## Exercise brief
Answer these questions from the exchange on English tests for foreign doctors:
1. According to Lord Warner, whom must a person satisfy about knowledge of English before practicing in the United Kingdom?
2. What does Lord Campbell of Croy say verbal misunderstandings might endanger?
3. Which newspaper's report does Lord Clement-Jones mention?

## Text section
Lord Campbell of Croy asked Her Majesty's Government:

    Whether the English language tests, required to be taken by foreign doctors intending to practise in the United Kingdom, are to be abolished.

The Parliamentary Under-Secretary of State, Department of Health (Lord Warner): My Lords, we have no plans to change the legal requirement for a person to satisfy the General Medical Council that he has the necessary knowledge of English before he is allowed to practise here.

Lord Campbell of Croy: My Lords, I thank the noble Lord for his reply. While foreign doctors are making valuable contributions in our health service, is it not very important to avoid any verbal misunderstandings that might endanger the lives of patients?

Lord Warner: My Lords, as I said, the GMC does not have any plans to make changes in this area. We all accept that it is essential to good patient care and relationships of trust that doctors have a high standard of language proficiency.

Lord Clement-Jones: My Lords, I wonder whether the Minister is as baffled as I am by the report of the Sunday Telegraph on this matter. The GMC consultation document to which the report referred states that the GMC considers that:

    "A high standard of language proficiency is essential for good communication".

All the GMC is opening up is the question of whether those who have qualified in countries where English is a first language—namely, some of the Commonwealth countries and others—should be exempted from the international English language test which seems to us on these Benches to be perfectly sensible.

## Excerpted data
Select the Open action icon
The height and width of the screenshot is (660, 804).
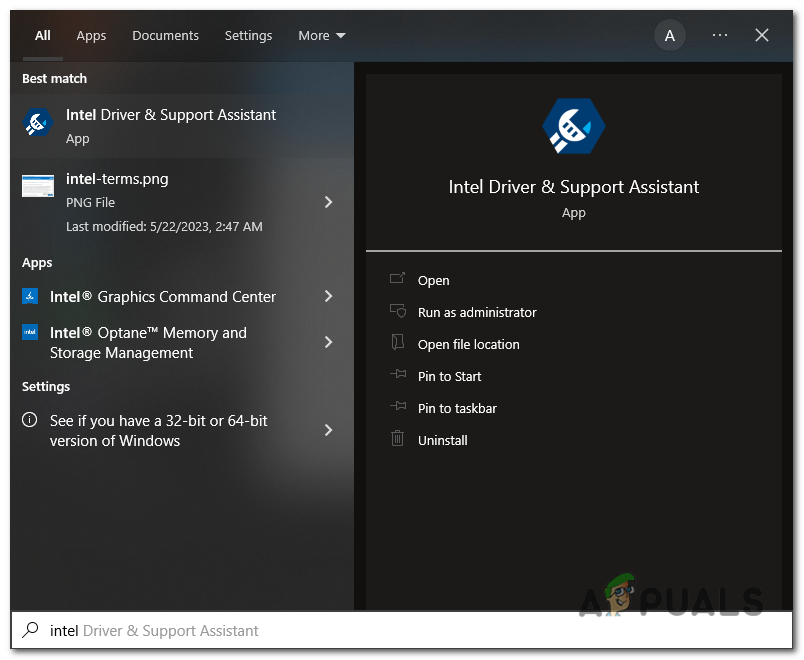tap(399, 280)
...
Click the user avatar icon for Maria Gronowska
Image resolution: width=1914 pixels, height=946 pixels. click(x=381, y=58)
--
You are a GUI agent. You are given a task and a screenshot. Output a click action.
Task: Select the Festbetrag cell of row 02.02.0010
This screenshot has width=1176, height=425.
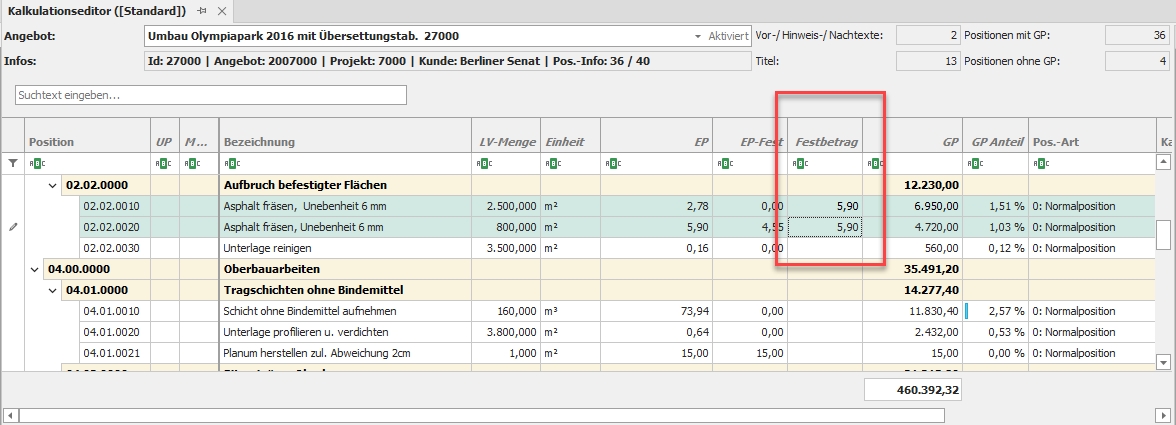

## Output
1. The General Medical Council.
2. The lives of patients.
3. The Sunday Telegraph.